**Source document:**
##########

1.   Prior to amendment in 1997, section 4403(1-A) provided that “[i]f any portion of a subdivision crosses municipal boundaries, the reviewing authorities from each municipality shall meet jointly to discuss the application.”  30-A M.R.S.A. § 4403(1-A) (1996).   The 1997 amendments to section 4403(1-A) do not apply to this action.   See P.L.1997, ch. 226, § 1 (effective Sept. 19, 1997).

2.   This case does not require us to ascertain the scope of North Yarmouth's review or whether the Town may review those portions of the subdivision relating solely to Yarmouth.   Nevertheless, we note our disagreement with the Moultons' claim that the Superior Court implicitly ruled that North Yarmouth can apply its subdivision ordinance to portions of a subdivision outside of its municipal boundaries.

3.   The Moultons correctly point out that the phrase “tract or parcel of land” and the term “subdivision” are not synonymous.   The statutory definition of “tract or parcel of land” clearly refers to an area of land.   See 30-A M.R.S.A. § 4401(6).   The statutory definition of “subdivision” refers to the act of dividing an area of land.   See id. § 4401(4);  see also Planning Bd. of Town of Naples v. Michaud, 444 A.2d 40, 42 (Me.1982) (statutory definition of ‘subdivision’ contemplates the splitting off of an interest in land by one of the specified means).   Notwithstanding this distinction, other parts of the subdivision statute refer to a “subdivision” as an area of land.   See 30-A M.R.S.A. § 4406(1) (“No person may sell ․ any land ․ in a subdivision that has not been approved by the municipal reviewing authority of the municipality where the subdivision is located․”).  We need not determine whether, in different circumstances, a subdivision may consist of an area less than the entire tract or parcel of land in which the subdivision is located.

##########

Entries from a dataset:
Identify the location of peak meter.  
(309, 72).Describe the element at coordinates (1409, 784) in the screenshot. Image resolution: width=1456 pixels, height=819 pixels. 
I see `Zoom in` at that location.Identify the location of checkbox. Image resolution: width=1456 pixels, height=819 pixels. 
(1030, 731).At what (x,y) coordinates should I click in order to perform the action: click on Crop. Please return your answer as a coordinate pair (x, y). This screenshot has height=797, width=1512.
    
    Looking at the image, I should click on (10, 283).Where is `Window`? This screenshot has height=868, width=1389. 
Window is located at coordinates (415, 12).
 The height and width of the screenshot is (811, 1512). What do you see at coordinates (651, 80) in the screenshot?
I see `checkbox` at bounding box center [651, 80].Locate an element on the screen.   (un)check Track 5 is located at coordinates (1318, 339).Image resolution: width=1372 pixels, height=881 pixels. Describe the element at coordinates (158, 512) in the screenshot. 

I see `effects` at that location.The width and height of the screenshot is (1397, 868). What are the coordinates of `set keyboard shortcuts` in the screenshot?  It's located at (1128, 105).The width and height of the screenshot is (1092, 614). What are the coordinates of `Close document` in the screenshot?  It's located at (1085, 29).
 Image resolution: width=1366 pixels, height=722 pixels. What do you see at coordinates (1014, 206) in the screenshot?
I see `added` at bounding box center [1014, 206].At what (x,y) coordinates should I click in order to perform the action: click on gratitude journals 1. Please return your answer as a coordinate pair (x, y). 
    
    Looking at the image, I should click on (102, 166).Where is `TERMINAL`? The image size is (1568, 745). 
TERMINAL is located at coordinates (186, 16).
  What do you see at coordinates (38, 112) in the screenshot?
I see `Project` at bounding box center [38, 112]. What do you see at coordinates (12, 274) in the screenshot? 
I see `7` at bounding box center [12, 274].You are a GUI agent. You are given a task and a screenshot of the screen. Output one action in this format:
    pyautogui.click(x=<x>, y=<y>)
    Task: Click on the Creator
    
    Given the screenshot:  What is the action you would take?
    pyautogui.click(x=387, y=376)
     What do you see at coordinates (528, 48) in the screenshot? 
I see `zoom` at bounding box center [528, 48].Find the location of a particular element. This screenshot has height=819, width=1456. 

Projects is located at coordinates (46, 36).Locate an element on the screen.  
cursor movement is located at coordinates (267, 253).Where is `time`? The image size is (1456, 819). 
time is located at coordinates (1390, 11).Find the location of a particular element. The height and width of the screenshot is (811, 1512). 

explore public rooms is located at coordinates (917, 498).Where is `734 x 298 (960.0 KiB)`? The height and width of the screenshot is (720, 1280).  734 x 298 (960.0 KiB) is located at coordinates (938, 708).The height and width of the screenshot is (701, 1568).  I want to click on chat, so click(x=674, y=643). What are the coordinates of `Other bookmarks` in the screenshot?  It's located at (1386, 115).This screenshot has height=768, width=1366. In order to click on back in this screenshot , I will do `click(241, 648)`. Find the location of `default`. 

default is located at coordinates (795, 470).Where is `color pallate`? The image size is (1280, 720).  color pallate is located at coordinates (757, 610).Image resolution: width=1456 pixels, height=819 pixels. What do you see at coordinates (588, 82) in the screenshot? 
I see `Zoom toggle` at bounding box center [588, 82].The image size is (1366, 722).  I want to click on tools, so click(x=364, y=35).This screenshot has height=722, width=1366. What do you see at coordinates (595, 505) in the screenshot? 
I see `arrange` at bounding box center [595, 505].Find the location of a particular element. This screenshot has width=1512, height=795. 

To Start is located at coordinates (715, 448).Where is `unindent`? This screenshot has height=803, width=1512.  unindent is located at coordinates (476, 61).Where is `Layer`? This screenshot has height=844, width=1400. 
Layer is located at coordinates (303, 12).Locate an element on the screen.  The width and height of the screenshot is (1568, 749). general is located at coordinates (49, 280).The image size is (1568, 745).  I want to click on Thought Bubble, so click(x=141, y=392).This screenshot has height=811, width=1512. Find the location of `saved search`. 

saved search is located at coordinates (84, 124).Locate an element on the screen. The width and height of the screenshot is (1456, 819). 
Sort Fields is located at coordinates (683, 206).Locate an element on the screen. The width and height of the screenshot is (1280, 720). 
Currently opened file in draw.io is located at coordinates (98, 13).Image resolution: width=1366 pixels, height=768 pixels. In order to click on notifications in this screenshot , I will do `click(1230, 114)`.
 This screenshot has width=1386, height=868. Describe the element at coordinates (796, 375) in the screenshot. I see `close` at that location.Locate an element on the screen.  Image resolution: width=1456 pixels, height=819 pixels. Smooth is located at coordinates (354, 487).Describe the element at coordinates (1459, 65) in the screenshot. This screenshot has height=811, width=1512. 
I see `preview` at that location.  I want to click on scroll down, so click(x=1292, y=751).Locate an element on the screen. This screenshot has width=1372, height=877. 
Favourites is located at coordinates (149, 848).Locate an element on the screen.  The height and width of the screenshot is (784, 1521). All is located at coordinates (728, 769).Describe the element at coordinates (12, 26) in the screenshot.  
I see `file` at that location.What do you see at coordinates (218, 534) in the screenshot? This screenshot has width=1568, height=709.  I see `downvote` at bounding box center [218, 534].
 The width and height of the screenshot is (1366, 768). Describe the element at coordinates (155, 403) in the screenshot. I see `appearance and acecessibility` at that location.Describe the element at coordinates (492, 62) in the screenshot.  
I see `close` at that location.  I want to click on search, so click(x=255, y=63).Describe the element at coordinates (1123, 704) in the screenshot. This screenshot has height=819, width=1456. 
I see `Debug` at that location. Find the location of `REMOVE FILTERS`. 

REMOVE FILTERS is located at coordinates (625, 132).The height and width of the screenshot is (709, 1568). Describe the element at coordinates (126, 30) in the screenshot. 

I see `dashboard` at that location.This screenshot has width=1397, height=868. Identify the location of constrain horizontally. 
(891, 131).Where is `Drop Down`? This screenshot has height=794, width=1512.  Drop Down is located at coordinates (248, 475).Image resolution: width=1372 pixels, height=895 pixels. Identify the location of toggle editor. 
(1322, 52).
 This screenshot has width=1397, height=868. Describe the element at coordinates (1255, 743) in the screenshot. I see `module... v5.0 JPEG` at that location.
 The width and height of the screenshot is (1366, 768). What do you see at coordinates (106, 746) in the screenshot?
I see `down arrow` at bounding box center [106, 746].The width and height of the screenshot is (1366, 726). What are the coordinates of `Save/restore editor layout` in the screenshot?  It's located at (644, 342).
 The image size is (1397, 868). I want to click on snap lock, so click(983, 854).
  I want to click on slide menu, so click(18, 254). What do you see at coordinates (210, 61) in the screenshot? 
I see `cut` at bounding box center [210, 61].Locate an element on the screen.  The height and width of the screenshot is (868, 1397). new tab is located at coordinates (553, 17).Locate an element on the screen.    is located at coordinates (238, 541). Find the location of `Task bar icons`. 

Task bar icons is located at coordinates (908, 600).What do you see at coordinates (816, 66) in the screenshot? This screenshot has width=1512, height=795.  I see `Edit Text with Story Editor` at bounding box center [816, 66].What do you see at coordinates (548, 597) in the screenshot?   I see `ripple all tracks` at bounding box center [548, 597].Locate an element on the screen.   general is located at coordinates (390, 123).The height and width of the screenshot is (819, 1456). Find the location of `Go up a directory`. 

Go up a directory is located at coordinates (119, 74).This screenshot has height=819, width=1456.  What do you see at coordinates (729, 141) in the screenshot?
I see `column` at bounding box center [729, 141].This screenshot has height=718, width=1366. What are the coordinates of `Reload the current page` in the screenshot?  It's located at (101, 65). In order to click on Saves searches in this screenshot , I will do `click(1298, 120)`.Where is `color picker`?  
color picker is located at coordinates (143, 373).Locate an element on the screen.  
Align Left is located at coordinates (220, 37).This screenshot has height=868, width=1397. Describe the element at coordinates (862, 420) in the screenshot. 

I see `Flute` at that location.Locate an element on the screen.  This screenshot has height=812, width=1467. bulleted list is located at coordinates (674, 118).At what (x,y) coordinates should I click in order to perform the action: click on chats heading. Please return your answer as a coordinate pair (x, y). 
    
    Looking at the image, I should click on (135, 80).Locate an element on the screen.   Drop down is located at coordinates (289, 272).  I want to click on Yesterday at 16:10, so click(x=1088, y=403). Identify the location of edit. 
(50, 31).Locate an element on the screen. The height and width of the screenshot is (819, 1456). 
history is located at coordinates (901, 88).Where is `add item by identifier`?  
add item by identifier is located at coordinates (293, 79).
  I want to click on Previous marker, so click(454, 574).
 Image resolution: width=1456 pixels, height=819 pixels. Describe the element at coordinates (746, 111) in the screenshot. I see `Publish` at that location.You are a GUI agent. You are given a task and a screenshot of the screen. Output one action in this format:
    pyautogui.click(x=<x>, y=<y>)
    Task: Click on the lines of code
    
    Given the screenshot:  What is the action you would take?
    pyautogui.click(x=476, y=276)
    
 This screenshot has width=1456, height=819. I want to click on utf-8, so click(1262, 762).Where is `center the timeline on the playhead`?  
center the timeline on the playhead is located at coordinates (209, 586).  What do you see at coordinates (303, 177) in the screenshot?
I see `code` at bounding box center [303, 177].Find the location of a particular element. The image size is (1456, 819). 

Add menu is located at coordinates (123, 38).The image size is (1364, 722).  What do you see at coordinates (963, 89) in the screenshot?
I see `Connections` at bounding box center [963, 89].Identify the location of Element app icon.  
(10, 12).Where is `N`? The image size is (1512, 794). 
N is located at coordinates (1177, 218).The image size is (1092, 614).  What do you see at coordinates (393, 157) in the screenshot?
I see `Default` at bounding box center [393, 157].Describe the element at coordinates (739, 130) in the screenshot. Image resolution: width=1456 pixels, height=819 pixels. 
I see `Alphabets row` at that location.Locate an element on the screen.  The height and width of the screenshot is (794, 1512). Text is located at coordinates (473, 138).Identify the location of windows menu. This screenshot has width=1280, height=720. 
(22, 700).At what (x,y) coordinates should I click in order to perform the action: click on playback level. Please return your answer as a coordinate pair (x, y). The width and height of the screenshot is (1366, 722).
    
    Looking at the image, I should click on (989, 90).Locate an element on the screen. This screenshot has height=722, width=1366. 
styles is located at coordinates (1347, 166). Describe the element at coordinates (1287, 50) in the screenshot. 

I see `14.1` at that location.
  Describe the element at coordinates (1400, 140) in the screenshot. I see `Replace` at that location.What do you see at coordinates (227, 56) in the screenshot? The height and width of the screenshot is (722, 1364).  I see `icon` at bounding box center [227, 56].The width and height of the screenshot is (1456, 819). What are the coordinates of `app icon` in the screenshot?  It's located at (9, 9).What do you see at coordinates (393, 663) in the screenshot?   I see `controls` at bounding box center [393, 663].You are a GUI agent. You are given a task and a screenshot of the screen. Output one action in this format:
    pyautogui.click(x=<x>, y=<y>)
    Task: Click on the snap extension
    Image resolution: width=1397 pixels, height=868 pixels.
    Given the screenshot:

##########

**Written problem:** From the footnotes on the subdivision statute given before the entries, write out the stretch from "1.   Prior to amendment" through "Sept. 19, 1997).", copied word for word.

**Expected output:**
1.   Prior to amendment in 1997, section 4403(1-A) provided that “[i]f any portion of a subdivision crosses municipal boundaries, the reviewing authorities from each municipality shall meet jointly to discuss the application.”  30-A M.R.S.A. § 4403(1-A) (1996).   The 1997 amendments to section 4403(1-A) do not apply to this action.   See P.L.1997, ch. 226, § 1 (effective Sept. 19, 1997).